Digital technology would facilitate all sectors and the country's competitiveness, said Mr Nuttapon.

He was speaking at a virtual conference on digital industry operators and the new normal, organised on Monday by Post Today.

"We are facing insufficient digital skilled manpower where there are only 20,000 new graduates with digital skill per year but demand is as high as 40,000," Nuttapon Nimmanphatcharin, president and chief executive of Depa

According to the country's 20-year digital economy development roadmap, key digital foundations were to be established by 2017 and digital inclusion must take place by 2021.

Full digital transformation is planned to take place by 2026 and the country aims to be in the league of global digital leaders by 2036.

Depa's digital blueprint is a five-year digital economy promotion master plan, starting in 2020, that serves as a catalyst for the digital economy.

The blueprint is divided into four categories.

The first is to build manpower for the digital era, in which Depa targets 500,000 digital workers and 30 million digital citizens.

The second concerns efforts to transform the economy towards digital development, in which 25,000 digitalised enterprises are expected to be created.

The third involves community empowerment for the digital future with the target of 24,700 digitalised communities.

The final category concerns the creation of a digital innovation ecosystem via smart cities, big data and cybersecurity development.

"We are facing insufficient digitally skilled manpower, as there are only 20,000 new graduates with digital skills per year, but demand is as high as 40,000," said Mr Nuttapon.

Abhisak Chulya, vice-chairman for the Federation of Thai Industries' Digital Industry Club, said enterprises must be aware of digital disruption trends and new regulations, including the Personal Data Protection Act. Companies need to cope with the impact of digital transformation globally, said Mr Abhisak.

The government should provide assistance to enterprises so they can weather rapid changes in the digital realm and ensure their competitiveness, he said.

Natwut Amornvivat, president of True Digital Group, said corporations must figure out how to protect their business from borderless competition in the new economy.

They need to learn how to take advantage of technology for their operations, he said.

As a telecom service provider, Mr Natwut said the company is an enabler for digital and industrial ecosystem.

"Don't be pessimistic -- Thais can be disrupters in the new economy too," he said.

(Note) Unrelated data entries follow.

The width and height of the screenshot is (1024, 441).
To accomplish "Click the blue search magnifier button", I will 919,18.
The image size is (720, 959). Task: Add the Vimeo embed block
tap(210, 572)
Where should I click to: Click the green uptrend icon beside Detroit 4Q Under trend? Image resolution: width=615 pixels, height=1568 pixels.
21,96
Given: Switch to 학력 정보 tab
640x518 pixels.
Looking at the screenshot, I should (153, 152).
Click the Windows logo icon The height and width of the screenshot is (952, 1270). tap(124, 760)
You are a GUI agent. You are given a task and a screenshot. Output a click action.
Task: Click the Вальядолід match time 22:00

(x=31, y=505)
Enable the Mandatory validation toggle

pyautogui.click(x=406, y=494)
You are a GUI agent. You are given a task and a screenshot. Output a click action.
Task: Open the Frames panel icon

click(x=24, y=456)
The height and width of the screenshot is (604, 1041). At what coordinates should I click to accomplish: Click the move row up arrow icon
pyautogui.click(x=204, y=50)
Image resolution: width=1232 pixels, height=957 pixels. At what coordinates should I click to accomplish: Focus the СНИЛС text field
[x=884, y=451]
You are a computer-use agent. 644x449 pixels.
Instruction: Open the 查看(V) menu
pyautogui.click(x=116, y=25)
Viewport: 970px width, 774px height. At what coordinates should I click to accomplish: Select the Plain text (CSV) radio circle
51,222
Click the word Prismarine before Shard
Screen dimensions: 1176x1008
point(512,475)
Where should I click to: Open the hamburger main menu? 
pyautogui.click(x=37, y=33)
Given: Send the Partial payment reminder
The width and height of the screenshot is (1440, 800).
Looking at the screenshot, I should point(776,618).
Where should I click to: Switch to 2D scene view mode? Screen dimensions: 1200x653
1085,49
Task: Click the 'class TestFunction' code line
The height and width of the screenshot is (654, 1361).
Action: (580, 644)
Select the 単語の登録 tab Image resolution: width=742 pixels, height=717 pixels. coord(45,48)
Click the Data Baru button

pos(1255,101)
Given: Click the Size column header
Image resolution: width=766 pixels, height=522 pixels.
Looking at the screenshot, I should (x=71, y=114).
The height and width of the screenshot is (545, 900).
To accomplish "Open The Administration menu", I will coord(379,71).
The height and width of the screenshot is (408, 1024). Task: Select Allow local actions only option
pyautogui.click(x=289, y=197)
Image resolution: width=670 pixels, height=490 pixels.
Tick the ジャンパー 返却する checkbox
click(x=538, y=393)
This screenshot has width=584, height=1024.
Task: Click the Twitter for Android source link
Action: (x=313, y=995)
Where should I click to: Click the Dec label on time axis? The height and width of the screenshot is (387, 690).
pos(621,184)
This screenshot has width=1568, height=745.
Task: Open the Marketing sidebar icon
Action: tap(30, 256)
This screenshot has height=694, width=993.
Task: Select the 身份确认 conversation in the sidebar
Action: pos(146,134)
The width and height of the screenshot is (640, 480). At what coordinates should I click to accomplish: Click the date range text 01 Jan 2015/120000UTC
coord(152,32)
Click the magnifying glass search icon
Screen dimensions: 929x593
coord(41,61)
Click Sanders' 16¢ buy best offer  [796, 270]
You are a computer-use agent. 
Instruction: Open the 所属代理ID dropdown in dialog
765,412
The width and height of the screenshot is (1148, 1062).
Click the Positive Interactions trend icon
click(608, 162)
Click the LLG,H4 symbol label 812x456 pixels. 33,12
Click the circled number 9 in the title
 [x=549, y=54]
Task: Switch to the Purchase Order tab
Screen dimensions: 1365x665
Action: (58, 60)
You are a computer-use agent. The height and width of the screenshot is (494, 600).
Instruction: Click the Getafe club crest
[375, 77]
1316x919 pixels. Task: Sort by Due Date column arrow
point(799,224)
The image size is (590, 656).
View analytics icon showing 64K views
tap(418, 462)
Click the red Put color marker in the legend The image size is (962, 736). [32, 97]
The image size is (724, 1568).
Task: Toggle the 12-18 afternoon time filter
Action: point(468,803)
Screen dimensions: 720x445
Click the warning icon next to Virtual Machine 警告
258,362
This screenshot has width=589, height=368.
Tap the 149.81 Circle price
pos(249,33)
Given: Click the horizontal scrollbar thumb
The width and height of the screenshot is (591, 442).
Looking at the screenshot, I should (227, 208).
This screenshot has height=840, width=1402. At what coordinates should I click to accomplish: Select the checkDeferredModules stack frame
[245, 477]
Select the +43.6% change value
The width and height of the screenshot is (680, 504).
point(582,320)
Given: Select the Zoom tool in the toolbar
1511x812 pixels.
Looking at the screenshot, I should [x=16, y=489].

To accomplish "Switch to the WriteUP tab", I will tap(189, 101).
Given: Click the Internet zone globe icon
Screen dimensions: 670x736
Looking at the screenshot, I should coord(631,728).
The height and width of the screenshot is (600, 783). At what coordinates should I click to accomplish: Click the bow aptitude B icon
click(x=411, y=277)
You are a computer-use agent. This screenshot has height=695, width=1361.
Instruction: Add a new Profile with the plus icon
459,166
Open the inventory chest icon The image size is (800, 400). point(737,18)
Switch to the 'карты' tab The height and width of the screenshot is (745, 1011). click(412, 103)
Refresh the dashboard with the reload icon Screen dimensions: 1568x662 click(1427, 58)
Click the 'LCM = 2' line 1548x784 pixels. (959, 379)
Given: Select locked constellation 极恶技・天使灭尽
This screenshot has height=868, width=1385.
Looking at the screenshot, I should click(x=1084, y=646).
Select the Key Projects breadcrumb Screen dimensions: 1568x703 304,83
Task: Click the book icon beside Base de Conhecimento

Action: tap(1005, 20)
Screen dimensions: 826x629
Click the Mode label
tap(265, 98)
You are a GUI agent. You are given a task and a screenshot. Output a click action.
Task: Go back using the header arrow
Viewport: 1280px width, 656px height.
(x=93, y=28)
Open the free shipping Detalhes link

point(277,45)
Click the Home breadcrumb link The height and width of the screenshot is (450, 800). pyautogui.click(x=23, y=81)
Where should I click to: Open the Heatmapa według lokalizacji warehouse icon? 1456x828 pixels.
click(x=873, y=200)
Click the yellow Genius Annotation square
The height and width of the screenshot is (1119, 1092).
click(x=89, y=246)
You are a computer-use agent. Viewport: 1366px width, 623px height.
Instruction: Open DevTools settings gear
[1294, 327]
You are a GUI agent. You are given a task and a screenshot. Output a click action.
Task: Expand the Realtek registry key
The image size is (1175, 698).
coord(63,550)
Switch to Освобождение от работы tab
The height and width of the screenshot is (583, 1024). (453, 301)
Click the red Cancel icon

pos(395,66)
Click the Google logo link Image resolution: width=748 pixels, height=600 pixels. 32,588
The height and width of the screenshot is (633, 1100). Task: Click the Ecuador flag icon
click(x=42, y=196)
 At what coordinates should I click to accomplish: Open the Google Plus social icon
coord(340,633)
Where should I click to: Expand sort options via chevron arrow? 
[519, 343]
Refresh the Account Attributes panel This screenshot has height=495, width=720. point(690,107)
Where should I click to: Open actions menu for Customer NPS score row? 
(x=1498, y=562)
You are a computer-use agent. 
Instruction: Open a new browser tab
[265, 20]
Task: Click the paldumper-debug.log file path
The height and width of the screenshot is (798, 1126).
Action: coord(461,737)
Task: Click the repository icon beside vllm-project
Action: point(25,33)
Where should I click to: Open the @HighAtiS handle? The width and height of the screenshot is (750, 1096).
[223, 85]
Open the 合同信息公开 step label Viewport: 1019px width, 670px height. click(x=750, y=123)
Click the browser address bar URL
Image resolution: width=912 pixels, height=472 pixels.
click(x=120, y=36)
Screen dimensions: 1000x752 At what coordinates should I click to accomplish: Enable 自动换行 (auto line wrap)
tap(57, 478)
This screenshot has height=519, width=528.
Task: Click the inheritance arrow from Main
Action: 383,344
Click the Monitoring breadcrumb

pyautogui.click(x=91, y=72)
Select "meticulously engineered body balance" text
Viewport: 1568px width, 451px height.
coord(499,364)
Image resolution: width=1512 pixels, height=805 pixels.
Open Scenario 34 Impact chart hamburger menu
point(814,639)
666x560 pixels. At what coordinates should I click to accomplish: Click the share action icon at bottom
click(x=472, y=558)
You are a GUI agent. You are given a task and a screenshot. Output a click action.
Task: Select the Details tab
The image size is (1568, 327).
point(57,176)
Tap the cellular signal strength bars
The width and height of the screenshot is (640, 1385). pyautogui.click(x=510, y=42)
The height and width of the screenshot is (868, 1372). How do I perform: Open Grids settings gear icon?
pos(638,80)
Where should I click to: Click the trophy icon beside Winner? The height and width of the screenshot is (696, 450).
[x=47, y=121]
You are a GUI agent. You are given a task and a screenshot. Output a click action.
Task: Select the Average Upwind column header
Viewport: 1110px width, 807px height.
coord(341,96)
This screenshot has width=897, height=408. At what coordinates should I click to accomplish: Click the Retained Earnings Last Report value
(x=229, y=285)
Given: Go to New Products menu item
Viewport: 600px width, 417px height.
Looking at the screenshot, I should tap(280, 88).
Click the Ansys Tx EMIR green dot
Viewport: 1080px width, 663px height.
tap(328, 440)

Patompong Srinuan, an economist at the National Broadcasting and Telecommunications Commission, said the agency has eased its regulatory conditions to promote 5G adoption in vertical industries.

These include the use of certain telecom spectrum in selected areas, he said.

Tinnakorn Laoraovirot, president of the Association of Thai Software Industry, said the local software market is worth 130 billion baht with an annual growth rate of 10-20%.

Software business has been affected by both intense competition and the pandemic.

"The competition comes from global platforms that wield both technology and strong business models," he said.

Enterprises must study consumer behaviour as much as possible to increase their engagement, said Mr Tinnakorn.